A: Multiple-choice arena. A bumblebee colony was housed in a wooden box, connected to the experimental arena by a transparent tunnel. Ten feeders were presented in a circle configuration so that all were visible from the centre of the arena. B: Feeder. Each feeder consisted of a white paper disc with a printed black bar, and a feeding tube in the centre. A heavy block weight at the rear of the feeder supported a rotatable 360° protractor, allowing the bar to be rotated to the required angle. Five feeders, allocated at random, had the bar oriented to angle A and contained a drop of sucrose solution; the others were oriented to angle B and contained water only. C: Dual-choice arena. Two computer monitors were arranged at a 60° angle at the rear of the arena. Each presented a magenta bar in a white circle. A feeding tube was placed at the centre of each bar. One bar, allocated at random was oriented to angle A and the feeding tube contained a drop of sucrose solution; the other was oriented to angle B and contained water. D: Stimuli used in dual-choice experiments. Top row, two stimuli used during pre-training, one on each screen. Bottom row, example bar stimuli used for training and testing: left, 0° bar; right, 7° bar. All stimuli were displayed in magenta (RGB: 255, 0, 255) on a white background (RGB: 255, 255, 255).

Fig 2. Learning curves for bees discriminating angles that differ by 7°.

Each marker shows the mean proportion of choices (±S.E.) for the trained angle, A, across a block of 10 consecutive choices. Red circles, experiment 1 (multiple-choice, N = 25); blue circles, experiment 2 (dual-choice, N = 6). Dashed grey horizontal lines indicate a chance level of performance (0.5) and the threshold criterion we used as a proxy for the end of the learning period (0.8, but note that bees had to reach this proportion of correct choices over 20 feeder visits).

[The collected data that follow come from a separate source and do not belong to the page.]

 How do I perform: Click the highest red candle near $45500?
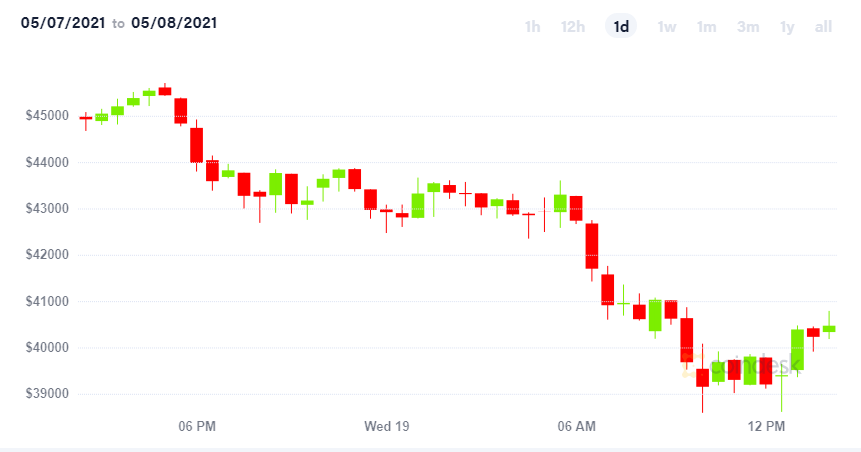(x=165, y=91)
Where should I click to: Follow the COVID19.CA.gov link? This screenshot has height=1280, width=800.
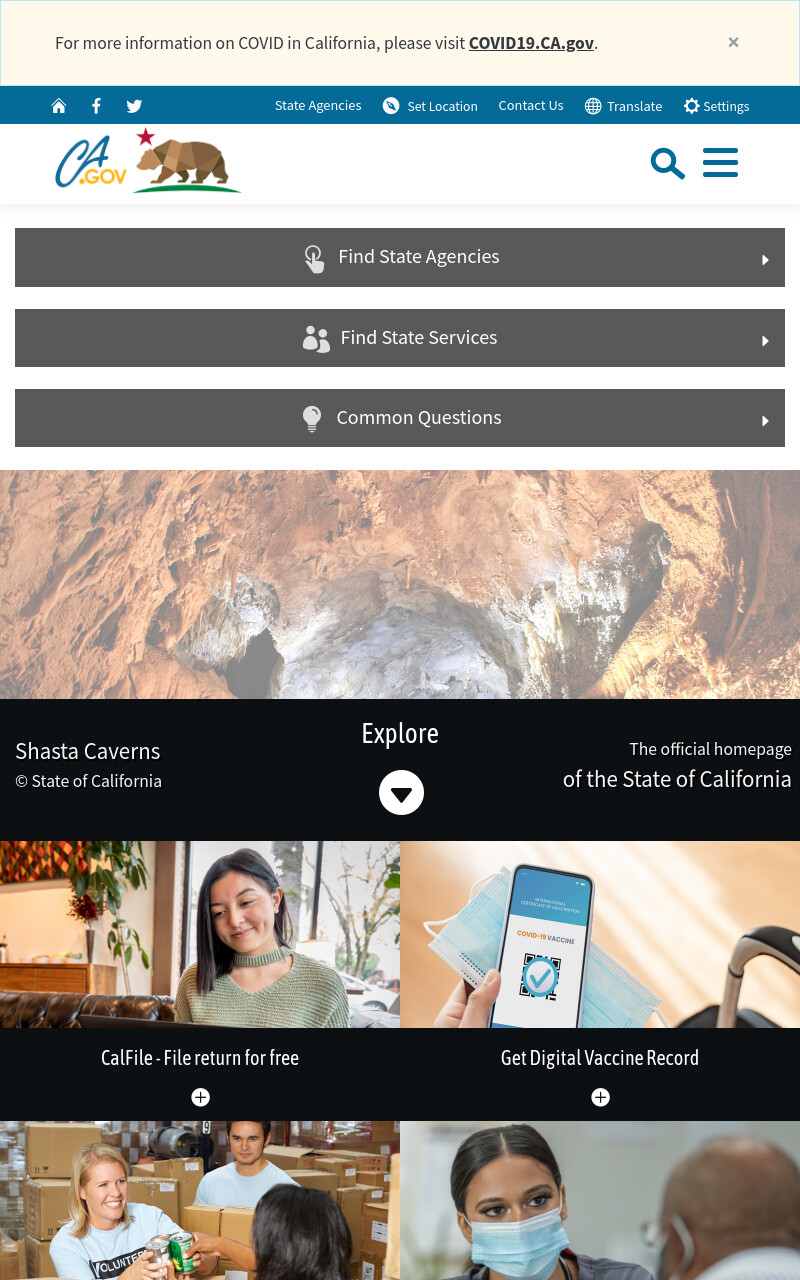531,43
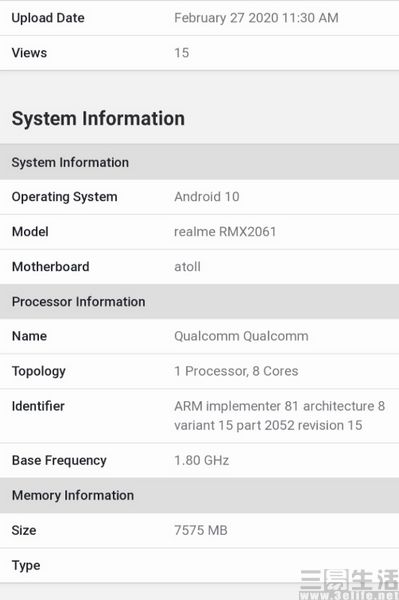Click the watermark logo in the corner
The image size is (399, 600).
pyautogui.click(x=349, y=584)
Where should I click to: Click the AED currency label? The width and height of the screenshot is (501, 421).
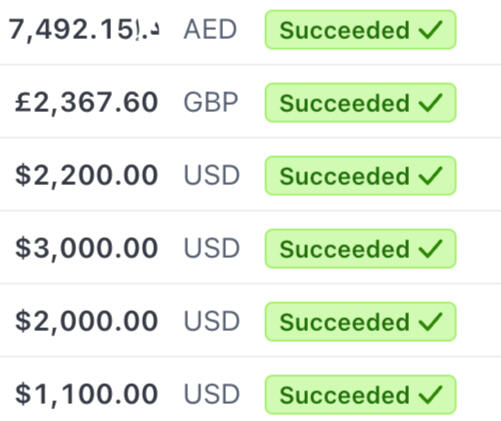210,29
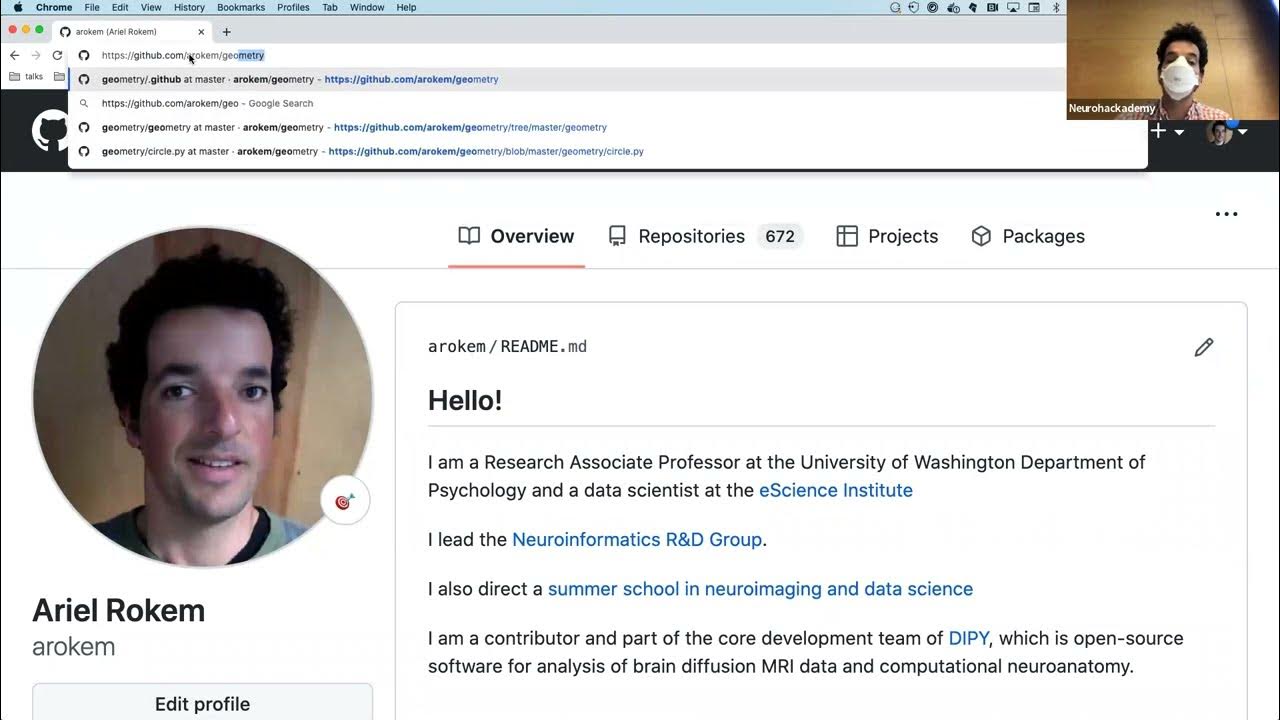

Fig 3. Angular discrimination is unaffected by training bar angles, in multiple-choice tests.

A: Mean proportion of choices (±S.E.) for the trained angle, A, across each block of 10 consecutive choices for bees in experiment 1. Red triangles indicate bees that were trained to discriminate bars of -60° ± 7° (N = 9); blue circles, bees trained on 45° ± 7° bars (N = 9); green squares, bees trained on 90° ± 7° bars (N = 6). Dashed grey horizontal lines indicate a chance level of performance (0.5) and and the threshold criterion we used as a proxy for the end of the learning period (0.8 but note that bees had to reach this proportion of correct choices over 20 feeder visits). B: Proportion of choices for angle A (correct choices) across the last 20 feeder visits by bees trained to each group of angular orientations. Red lines indicate group median, boxes indicate the interquartile range and whiskers indicate the range. Filled circles show the proportion of choices for angle A, made by each individual. There are no significant differences between groups.